Yes but a German mainsheet typically has much line to pull in AND it almost always on a winch. You probably don't care about the extra friction because the winch just takes care of it.

This diagram has a 5:1 purchase on a 28' boat. On that size boat you're certainly only going to be using the winch in moderate to strong winds. In lighter winds you'll be pulling by hand. So you'll really notice the friction of rings.

Sometimes a boat builder does something not because it is better but because it is cheaper (rings) or trendy (hard chines, reverse bows) even if it doesn't make sense.

And except for the mid boom blocks with green markers, the one at the gooseneck and at at deck are close enough to 90 degrees that there is a significant deflection.
We just changed over our backstay cascade from low friction rings on the control line to ball-bearing blocks.  The two rings we eliminated changed the line direction a bit more than 90 degrees.  The reduction in friction in the system from removing those two rings is very noticeable.  Now that I have messed around with low friction rings on this system, and on our vang, I think blocks are a good idea whenever there is no winch being used on the control line.  

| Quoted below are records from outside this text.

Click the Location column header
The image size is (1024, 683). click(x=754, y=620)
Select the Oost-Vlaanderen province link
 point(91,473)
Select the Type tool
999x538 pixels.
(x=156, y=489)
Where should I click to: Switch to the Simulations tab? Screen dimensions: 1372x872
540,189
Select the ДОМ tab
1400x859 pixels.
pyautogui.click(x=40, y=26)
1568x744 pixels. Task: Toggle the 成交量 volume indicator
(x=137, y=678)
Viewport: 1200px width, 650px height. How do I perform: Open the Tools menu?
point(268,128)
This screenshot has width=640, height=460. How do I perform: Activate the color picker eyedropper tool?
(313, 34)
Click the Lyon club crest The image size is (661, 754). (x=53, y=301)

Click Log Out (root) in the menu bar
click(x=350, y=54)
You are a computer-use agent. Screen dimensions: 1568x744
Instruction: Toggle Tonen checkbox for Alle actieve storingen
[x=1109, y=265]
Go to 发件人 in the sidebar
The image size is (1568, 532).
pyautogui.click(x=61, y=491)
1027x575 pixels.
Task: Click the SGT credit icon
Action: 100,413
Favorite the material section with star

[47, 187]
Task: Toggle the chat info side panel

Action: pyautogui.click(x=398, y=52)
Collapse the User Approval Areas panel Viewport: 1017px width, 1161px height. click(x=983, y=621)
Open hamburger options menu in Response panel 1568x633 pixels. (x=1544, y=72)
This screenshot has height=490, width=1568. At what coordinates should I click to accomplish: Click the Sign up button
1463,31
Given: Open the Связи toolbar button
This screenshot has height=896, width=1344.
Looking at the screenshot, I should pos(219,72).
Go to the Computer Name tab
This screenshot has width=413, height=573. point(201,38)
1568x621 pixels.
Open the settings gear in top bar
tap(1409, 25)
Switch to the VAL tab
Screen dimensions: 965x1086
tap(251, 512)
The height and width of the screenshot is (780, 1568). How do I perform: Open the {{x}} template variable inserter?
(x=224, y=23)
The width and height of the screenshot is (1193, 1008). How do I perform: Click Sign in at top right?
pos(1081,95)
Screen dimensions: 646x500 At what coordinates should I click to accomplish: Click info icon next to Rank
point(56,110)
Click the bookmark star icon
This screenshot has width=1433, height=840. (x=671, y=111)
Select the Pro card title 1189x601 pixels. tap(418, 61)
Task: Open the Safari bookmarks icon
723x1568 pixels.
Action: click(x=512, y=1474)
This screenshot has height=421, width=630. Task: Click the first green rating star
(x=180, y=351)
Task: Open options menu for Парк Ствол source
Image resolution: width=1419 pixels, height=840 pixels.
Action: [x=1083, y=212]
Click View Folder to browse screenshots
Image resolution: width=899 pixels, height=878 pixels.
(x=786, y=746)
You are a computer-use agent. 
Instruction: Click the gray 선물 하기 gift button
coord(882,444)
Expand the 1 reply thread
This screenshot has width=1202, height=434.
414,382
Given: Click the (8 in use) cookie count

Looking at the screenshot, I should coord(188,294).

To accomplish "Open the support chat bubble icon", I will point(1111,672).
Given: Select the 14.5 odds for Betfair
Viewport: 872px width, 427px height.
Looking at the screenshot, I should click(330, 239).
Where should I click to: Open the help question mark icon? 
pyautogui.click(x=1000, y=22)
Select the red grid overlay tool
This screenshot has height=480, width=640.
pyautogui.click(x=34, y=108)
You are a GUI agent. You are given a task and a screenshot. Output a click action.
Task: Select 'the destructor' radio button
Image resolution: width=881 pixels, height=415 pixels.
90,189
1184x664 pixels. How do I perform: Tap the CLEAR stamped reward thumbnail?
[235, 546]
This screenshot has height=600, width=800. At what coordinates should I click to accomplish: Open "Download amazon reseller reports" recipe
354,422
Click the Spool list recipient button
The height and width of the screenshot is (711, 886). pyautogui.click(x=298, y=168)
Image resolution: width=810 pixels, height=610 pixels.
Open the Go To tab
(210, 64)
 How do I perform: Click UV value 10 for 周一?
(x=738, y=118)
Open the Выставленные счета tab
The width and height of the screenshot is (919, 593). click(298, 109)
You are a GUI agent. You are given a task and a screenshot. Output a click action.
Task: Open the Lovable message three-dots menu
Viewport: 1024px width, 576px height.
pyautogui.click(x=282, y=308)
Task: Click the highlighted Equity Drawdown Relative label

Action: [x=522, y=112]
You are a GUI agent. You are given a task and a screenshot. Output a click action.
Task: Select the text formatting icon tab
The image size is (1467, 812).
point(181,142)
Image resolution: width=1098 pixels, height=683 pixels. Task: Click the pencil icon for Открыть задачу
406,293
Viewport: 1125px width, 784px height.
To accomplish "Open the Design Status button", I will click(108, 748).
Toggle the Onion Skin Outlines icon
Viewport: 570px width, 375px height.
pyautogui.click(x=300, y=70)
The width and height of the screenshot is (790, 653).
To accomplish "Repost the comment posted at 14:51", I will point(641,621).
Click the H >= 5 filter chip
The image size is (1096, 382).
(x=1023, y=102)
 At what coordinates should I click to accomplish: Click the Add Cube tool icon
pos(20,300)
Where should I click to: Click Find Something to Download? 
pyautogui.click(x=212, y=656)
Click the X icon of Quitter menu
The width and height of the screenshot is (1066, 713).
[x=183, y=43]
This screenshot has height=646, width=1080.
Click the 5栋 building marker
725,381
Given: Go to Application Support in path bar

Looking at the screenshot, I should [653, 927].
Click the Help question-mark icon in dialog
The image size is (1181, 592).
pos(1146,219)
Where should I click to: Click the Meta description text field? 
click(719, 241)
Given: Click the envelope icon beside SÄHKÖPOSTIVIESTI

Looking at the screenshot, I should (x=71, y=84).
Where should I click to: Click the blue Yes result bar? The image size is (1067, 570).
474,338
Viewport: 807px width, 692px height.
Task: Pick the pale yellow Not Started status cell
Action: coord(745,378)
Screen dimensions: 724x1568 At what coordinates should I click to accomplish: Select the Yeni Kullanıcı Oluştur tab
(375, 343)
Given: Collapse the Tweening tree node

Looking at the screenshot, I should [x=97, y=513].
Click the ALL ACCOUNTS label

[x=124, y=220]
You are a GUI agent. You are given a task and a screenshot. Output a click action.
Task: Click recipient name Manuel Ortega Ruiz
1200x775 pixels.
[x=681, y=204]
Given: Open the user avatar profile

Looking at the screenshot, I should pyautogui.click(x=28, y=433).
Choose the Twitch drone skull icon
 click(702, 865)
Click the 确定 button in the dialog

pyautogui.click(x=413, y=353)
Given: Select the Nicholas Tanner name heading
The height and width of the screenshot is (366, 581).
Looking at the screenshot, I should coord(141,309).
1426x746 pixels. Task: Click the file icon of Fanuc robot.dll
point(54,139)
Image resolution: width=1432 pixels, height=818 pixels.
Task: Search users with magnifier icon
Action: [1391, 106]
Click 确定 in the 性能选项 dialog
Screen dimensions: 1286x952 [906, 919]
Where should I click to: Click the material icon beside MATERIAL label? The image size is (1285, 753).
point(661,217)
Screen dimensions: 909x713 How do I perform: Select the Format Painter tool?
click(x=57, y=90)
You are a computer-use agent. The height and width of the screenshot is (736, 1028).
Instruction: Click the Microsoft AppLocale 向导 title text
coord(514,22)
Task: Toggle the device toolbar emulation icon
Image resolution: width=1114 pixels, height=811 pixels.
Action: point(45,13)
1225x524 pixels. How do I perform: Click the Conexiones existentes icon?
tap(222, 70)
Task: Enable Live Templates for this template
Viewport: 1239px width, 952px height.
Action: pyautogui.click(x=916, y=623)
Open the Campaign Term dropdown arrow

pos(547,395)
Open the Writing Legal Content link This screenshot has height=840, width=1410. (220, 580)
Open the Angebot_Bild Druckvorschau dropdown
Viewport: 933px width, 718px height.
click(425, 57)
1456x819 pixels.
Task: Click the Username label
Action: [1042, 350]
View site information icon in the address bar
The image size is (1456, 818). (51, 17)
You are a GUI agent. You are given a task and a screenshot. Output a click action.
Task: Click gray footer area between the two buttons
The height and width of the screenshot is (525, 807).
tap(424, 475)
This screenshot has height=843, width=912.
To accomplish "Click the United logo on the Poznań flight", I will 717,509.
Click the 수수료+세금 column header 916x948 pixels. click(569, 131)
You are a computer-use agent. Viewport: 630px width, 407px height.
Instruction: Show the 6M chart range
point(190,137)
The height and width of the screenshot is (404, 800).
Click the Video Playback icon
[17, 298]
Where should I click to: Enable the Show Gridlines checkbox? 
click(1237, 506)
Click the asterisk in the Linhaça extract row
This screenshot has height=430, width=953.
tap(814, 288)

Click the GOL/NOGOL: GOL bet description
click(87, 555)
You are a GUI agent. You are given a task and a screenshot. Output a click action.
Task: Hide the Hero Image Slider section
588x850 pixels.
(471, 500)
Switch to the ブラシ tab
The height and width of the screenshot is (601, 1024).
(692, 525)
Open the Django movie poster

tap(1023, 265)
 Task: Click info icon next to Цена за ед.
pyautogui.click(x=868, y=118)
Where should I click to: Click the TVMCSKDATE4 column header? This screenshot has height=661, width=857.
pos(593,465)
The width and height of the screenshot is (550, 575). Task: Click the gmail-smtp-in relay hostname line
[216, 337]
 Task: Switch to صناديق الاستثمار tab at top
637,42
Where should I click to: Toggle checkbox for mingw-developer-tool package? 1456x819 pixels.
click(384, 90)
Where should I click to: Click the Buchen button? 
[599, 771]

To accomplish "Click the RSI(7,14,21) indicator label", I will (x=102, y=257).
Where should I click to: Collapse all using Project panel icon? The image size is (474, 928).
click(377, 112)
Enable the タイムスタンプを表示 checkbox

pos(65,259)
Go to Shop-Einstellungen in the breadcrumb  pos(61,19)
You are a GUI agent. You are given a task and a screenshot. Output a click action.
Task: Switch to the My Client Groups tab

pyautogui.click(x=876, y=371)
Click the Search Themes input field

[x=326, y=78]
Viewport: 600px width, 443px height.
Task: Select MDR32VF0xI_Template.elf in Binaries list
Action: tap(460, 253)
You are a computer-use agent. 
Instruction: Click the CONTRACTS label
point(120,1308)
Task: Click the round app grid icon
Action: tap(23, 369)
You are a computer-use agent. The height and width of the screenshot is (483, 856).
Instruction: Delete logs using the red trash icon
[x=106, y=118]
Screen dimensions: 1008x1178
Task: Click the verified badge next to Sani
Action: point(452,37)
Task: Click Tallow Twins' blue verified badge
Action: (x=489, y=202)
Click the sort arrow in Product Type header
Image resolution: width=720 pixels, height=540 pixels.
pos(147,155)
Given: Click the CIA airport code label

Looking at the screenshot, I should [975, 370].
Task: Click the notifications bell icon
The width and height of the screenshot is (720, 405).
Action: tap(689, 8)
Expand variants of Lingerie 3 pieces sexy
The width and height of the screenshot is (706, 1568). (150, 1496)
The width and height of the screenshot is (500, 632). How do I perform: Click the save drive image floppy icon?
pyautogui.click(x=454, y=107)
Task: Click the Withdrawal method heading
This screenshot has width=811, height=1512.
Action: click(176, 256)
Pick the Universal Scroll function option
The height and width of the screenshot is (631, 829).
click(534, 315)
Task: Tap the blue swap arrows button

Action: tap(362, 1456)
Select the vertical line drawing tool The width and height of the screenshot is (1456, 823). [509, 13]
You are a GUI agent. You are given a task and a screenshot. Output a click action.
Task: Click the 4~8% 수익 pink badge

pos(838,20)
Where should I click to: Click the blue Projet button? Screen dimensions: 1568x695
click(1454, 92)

We will keep the low friction rings on the tweakers and on the first and second part of the backstay cascade - there they make sense.

 

Diarmuid

Super Anarchist
3,757
1,827
Laramie, WY, USA
I might just comment on the original question that not all the blocks labeled "A" are in the same geometry.

Two of them (I have boxed in red) have 180 degree turns.  You most definitively don't want rings on those.

But three of them (boxed in green) are less than 90 degree bends - sure blocks would be less friction, but rings have been used in these places. I have seen several jeanneau's using german mainsheet system with rings (in the last two green spots).  It does work adequately.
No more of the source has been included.